Jeet Heer thinks it's about time to confront the history of our greatest failure in light of recent events:

At the end of Ken Burns’ Civil War documentary, which aired on TV in 1990, the historian Barbara Fields says “the Civil War is still going on. It’s still to be fought and regrettably it can still be lost.” This is hard to deny: That war still shapes the basic contours of American politics. The heartland of the American conservatism is the old Confederacy.
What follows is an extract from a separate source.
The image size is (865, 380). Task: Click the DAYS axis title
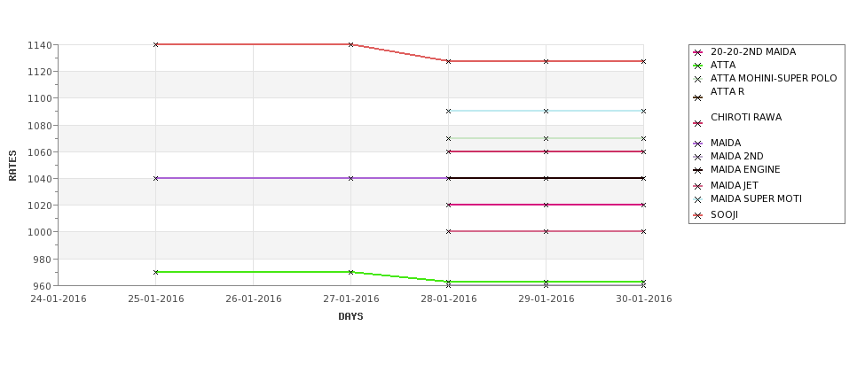350,317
Figures like Robert E. Lee are still the subject of heated debate, as are the very origins of the war itself.

Some analysts think such debates over history only serve to empower Trump, giving him a phony culture war to distract from his political failures. But Trumpism is a byproduct of the unfinished conflicts produced by the Civil War; thus, combatting Trumpism requires combatting this pernicious view of the war. Avoiding the subject would cede the central narrative of American history to people like Trump, and would fatally damage our ability to understand and fight one of our core political problems: the endurance of racism in America.

John Kelly and Sarah Sanders’s emphasis on “compromise” is part of a larger understanding of the American story, which historians call the “reconciliationist” narrative.” As developed by turn-of-the-century scholars like Ulrich B. Phillips and William Archibald Dunning (father of the influential “Dunning School.”), the reconciliationist narrative told a false, sweeping story about American race relations: that slavery was a mostly benign institution, and antebellum America was bedeviled by fanatical abolitionists committed to the false idea of human equality.

Ta-Nahesi Coates took on this notion  in a series of Tweets yesterday.

I've never understood how people can talk about any Confederate figures as "loyal" to anything. They committed treason against the United States, in order to maintain chattel slavery. That's as unacceptable as the three-fifths compromise and Dred Scott.